本を買うのも時間の節約

もちろん、時間を大切にしている人はたくさんいる。本当に忙しくて時間のない人もあるし、残り時間が少なくてあせっている人もある。私などヒマな時代には、新聞や雑誌をめくっていては「読書欄」に、いろいろな新刊本が紹介されているのを見ると、
「あんな記事読んで本を買いに行く人の気が知れない。僕なら自分で本屋に行って店頭でよくたしかめてから買うのに」
と思ったものであった。しかし、最近のように本屋に行くのにも時間を探すほど忙しくなると、ようやく「読書欄」の存在価値を認めるようになり、
「あらかじめ本の内容をある程度、知ったうえで、面白そうな本を短い時間に買い求められるのは助かるなあ」
と思うようになった。といっても、推薦する人が誰であってもよいというわけではない。まず自分がこの人は信頼できるとひそかに思っている人でなければならない。だから、書評欄に書評をしている人の名前も、はっきリと書いてあるのが親切というものだろう。

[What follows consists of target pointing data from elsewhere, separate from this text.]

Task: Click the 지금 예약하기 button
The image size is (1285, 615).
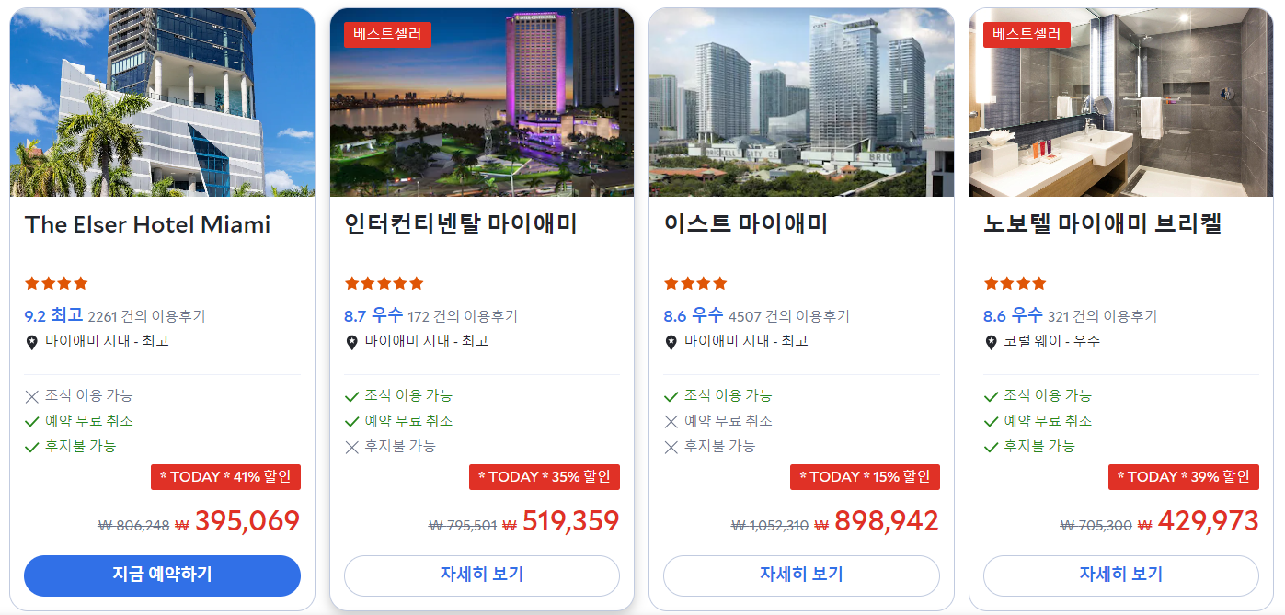Action: pos(162,575)
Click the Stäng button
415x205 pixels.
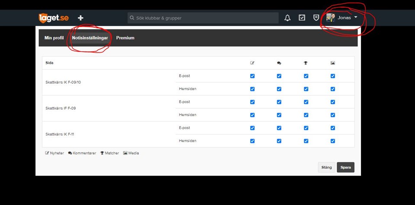[x=326, y=167]
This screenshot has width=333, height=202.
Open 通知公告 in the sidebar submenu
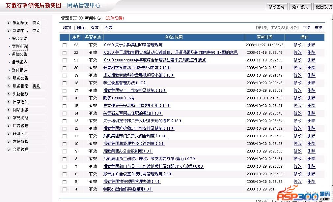[x=19, y=54]
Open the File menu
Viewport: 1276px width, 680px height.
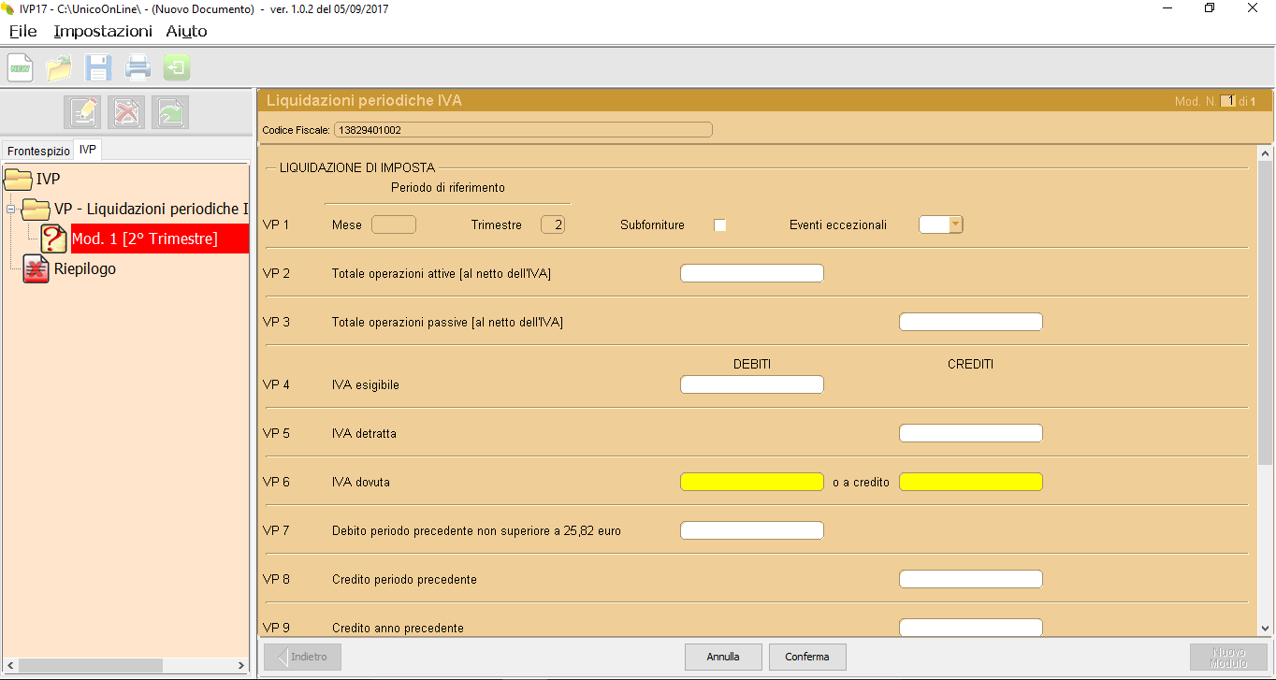[x=22, y=31]
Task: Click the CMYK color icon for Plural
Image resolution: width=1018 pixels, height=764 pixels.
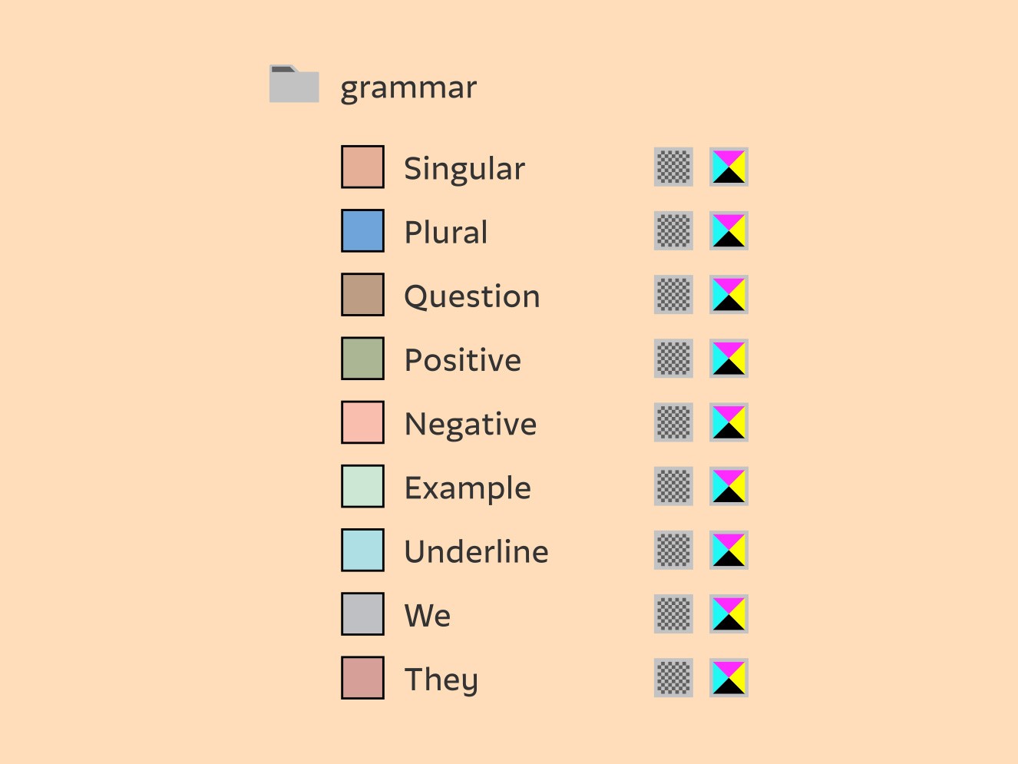Action: 729,230
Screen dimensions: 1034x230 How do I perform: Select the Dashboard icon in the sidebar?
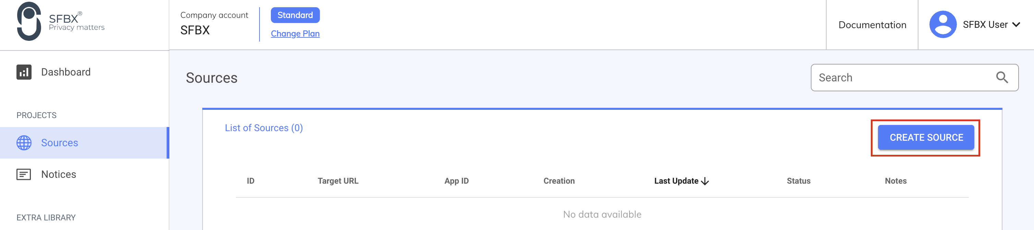coord(24,72)
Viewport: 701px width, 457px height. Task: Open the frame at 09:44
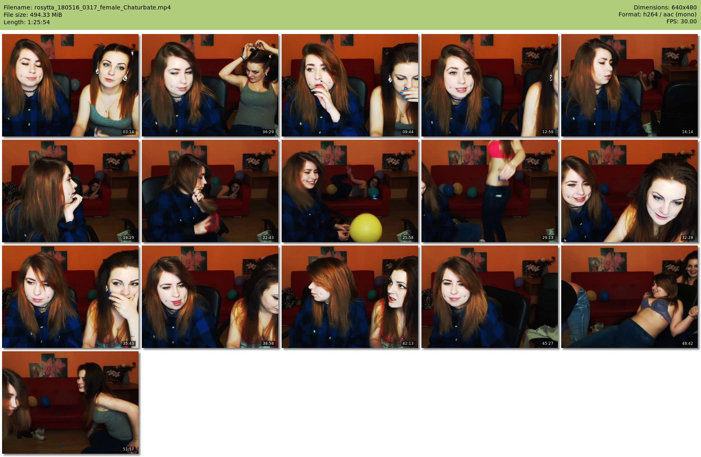(350, 85)
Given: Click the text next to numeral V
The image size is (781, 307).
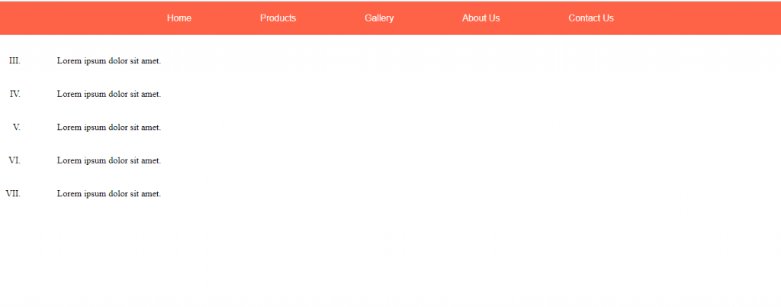Looking at the screenshot, I should tap(109, 127).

ついでに申せば、今よりもっと貧しかった時は、途中まで読んで捨ててしまうのはもったいないと思っていたので、本屋の店頭で目次をめくったり、後書きを読んだり、何度も確かめてから、これにしようと決心して本を買った。しかし、いまでは目にとまった本なら少しどうかなと思うものでもとにかく買うことにし、途中まで読んで投げることになっても、無駄遣いをしたなとは後悔しなくなった。本を十冊や二十冊まとめて買っても、酒場に一回行くよりもずっと安上がりだし、さっさと買ったほうが時間の節約にもなるからである。もっとも上下二冊以上になっている本は、なるべく一冊目だけ先に買うように心がけている。ある時、有名なベストセラーズの本を上下巻まとめて買ったところ、一冊目を二十〜三十頁読んだだけで投げ出したことがあった。以来無駄は無駄でも、一頁も読まないで捨てる無駄は繰り返したくないと思うようになったのである。